ACTIVITY
Omit the images, then print each record below exactly as it reads.

━━━━━━━━

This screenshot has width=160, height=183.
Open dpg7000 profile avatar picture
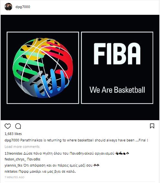(x=8, y=7)
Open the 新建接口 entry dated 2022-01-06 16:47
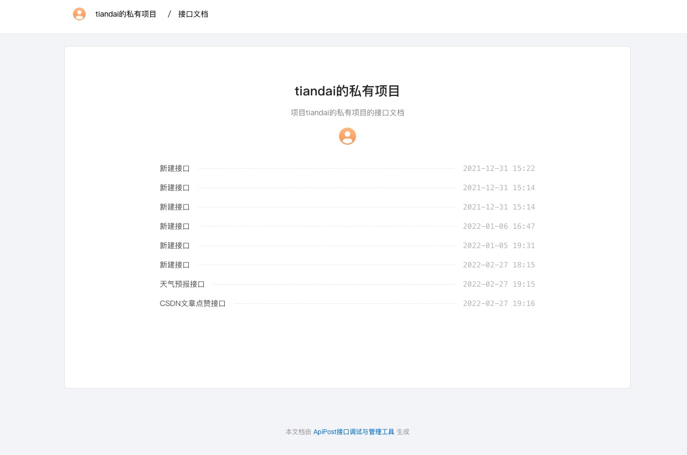Image resolution: width=687 pixels, height=455 pixels. [x=175, y=226]
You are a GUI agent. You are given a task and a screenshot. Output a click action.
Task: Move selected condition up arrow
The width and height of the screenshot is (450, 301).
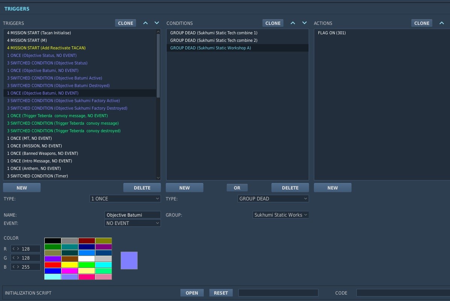[293, 23]
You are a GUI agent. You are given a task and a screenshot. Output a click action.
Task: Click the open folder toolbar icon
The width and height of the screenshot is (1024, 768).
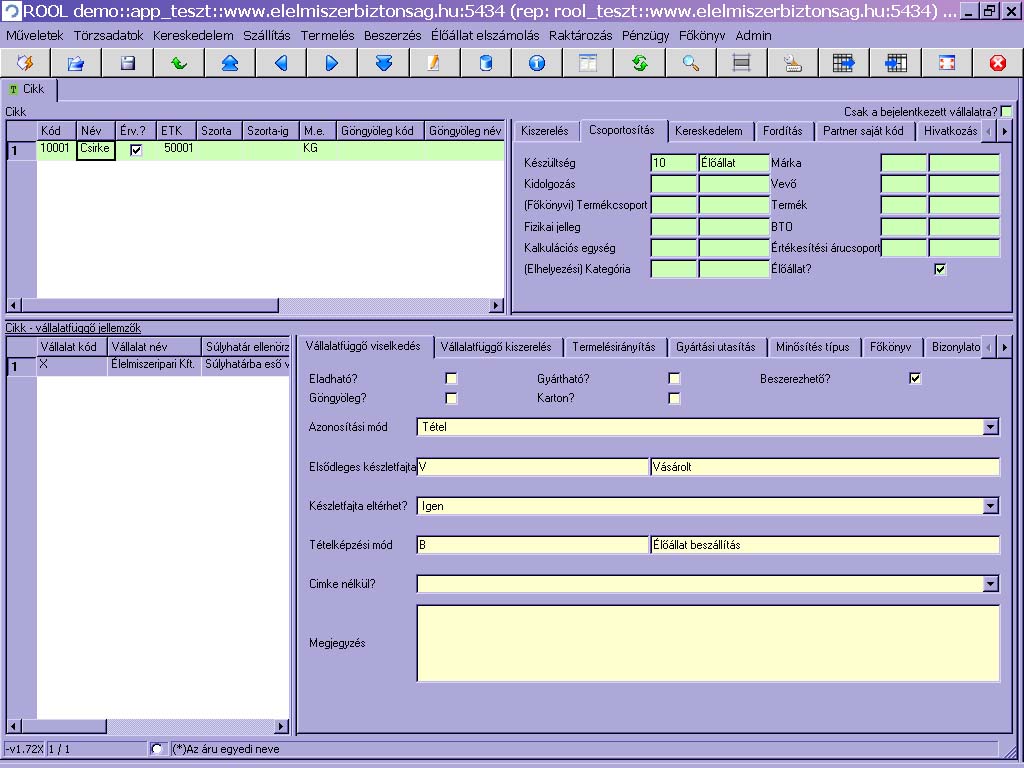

━━━━━━━━

OUTPUT BELOW
This screenshot has width=160, height=183.
Open dpg7000 profile avatar picture
(x=8, y=7)
Open the 新建接口 entry dated 2022-01-06 16:47
Image resolution: width=687 pixels, height=455 pixels. [x=175, y=226]
You are a GUI agent. You are given a task and a screenshot. Output a click action.
Task: Move selected condition up arrow
The width and height of the screenshot is (450, 301).
[293, 23]
You are a GUI agent. You are given a task and a screenshot. Output a click action.
Task: Click the open folder toolbar icon
The width and height of the screenshot is (1024, 768).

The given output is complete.